Valoriser les déchets de la pêche
Chaque année, la filière pêche génère environ 500 tonnes de déchets. Leur élimination a un coût. Alors pourquoi ne pas les valoriser, comme cela est fait dans la plupart des pays où la pêche est importante ? C'est la démarche qu'a entrepris le Service de la Pêche.Un déchet de bonne qualité
Les déchets de la pêche (tête, peau, arêtes, nageoires) ont l'atout d'être de très bonne qualité grâce au bâtiment de mareyage entièrement aux normes. Pour le moment, ils sont évacués par bateau, à environ 5 km des côtes. "C'est un déchet qui coûte cher", souligne Emmanuelle Bovy du Service de la Pêche, "car il faut payer le carburant pour l'emmener en mer. On dépense de l'argent pour s'en débarrasser alors qu'il a une valeur et qu'il pourrait au contraire rapporter de l'argent".
Pour la valorisation, les quantités doivent dépasser 500 tonnes par an. Un seuil déjà atteint et qui devrait être dépassé puisqu'à terme, une production annuelle de 30 000 tonnes de poisson fournirait 1 500 tonnes de déchets par an.

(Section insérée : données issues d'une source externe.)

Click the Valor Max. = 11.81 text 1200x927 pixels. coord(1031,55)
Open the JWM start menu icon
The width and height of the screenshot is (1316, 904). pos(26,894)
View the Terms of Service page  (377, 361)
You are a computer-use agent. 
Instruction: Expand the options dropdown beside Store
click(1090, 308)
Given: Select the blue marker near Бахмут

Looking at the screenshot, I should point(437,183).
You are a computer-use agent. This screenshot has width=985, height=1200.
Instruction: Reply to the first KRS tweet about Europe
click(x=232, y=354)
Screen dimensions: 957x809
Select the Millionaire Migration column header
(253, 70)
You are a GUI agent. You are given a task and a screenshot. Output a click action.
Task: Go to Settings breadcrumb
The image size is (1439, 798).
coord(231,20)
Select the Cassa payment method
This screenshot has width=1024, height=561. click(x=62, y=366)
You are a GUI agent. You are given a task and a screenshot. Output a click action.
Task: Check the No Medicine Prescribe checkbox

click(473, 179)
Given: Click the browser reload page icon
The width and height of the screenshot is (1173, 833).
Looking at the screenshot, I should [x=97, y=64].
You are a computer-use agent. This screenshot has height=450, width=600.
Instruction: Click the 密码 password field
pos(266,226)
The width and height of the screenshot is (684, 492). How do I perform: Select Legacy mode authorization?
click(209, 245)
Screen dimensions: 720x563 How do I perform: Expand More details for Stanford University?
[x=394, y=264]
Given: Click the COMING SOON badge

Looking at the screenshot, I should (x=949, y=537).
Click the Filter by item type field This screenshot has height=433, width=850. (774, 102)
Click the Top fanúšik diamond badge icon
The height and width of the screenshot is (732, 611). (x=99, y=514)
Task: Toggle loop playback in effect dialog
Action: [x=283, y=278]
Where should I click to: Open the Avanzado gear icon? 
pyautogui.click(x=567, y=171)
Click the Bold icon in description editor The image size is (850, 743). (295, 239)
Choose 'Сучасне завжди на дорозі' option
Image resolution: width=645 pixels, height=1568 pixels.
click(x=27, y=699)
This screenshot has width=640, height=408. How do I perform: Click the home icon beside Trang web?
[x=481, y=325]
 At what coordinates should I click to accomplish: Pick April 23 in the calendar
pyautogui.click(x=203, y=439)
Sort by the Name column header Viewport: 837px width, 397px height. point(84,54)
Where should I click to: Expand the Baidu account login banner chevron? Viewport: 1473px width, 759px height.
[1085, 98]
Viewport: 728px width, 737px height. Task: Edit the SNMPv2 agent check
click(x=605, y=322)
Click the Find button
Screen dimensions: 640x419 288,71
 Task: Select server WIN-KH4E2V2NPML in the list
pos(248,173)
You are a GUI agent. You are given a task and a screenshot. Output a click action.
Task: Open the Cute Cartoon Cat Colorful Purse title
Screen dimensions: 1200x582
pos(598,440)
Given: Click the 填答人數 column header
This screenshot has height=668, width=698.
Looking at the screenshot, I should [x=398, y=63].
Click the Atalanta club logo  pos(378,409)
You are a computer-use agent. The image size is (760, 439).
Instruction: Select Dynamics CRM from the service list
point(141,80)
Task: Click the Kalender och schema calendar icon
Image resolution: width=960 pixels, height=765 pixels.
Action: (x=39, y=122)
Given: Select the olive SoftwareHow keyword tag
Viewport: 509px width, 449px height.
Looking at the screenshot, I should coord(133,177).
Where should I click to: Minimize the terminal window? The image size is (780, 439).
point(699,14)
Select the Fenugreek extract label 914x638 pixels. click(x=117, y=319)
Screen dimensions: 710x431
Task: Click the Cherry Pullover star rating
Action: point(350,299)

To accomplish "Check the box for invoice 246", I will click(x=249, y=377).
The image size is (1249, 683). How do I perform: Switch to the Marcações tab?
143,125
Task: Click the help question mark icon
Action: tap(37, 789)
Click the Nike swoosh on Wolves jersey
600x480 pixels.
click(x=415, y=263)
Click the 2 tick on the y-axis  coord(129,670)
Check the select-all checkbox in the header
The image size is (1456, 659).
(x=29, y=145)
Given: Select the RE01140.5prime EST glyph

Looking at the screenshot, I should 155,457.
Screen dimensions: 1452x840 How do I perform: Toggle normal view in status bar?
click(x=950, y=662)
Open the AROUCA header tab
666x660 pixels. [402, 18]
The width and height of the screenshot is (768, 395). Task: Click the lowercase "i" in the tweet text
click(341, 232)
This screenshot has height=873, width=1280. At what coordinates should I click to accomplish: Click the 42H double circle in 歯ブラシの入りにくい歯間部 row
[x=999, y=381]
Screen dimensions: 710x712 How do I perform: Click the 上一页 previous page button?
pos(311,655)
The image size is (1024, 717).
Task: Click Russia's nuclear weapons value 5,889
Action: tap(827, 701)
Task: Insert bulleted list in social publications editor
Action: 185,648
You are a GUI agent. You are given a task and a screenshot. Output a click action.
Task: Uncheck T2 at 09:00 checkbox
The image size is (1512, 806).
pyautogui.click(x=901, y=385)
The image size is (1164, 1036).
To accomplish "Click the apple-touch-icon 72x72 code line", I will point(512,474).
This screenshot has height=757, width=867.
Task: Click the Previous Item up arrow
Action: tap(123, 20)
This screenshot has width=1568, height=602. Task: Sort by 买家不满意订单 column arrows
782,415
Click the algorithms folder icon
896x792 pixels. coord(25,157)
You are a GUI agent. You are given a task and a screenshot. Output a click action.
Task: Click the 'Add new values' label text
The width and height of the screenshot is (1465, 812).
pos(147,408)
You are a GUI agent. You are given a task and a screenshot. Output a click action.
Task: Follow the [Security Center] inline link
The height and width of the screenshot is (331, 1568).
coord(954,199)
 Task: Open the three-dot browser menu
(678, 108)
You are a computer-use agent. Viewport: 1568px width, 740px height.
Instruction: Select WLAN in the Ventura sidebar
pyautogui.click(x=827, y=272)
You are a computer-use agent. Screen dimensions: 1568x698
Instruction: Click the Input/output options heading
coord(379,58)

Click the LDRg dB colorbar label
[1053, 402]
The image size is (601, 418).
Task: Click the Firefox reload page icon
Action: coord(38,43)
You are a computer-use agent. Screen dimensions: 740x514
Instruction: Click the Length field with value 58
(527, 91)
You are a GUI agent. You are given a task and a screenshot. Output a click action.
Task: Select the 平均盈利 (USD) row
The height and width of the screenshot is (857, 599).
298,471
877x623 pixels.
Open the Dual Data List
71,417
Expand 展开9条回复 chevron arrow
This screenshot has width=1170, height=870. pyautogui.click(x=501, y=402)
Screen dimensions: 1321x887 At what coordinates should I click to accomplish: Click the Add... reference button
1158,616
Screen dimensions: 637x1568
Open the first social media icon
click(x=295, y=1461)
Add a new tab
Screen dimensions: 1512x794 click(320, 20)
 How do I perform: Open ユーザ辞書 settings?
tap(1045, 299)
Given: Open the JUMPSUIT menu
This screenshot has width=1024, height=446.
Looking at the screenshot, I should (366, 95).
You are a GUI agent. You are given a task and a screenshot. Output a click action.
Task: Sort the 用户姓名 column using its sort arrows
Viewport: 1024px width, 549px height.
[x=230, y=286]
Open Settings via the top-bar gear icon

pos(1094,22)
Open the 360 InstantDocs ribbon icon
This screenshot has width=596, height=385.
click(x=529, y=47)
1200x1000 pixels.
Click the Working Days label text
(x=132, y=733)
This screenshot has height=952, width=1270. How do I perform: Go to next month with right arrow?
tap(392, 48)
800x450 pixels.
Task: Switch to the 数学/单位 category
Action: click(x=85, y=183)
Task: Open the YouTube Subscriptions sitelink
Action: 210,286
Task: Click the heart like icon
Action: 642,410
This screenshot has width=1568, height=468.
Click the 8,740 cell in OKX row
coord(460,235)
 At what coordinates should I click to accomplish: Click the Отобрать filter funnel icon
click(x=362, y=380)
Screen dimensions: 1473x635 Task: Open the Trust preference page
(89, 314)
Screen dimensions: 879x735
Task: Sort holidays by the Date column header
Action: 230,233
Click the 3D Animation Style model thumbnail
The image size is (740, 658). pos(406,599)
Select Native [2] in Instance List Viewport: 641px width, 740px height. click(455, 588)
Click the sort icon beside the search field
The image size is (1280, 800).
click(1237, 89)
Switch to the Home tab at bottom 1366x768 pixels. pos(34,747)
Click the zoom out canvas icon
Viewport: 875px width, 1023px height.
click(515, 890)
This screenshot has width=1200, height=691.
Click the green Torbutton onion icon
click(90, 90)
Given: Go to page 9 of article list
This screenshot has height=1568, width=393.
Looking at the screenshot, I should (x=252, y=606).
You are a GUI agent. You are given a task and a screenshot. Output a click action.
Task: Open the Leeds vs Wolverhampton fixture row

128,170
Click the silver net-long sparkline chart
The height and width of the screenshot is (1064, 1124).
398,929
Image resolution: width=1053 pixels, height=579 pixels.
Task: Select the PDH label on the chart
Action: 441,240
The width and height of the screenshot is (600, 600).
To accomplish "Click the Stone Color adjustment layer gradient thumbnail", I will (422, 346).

Du compost pour l'agriculture
Broyés et mélangés à des déchets verts et à du papier (absorbant l'humidité), les déchets de la pêche pourraient fournir un compost organique destiné à l'agriculture.
Des oméga-3 dans les yeux de thon
À moyen terme, les nageoires et la peau pourraient servir à la fabrication de gélifiants. On sait d'autre part que les yeux de thon (plus précisément la graisse orbitale) sont très riches en oméga-3, une substance bénéfique pour les maladies du cœur et le système nerveux.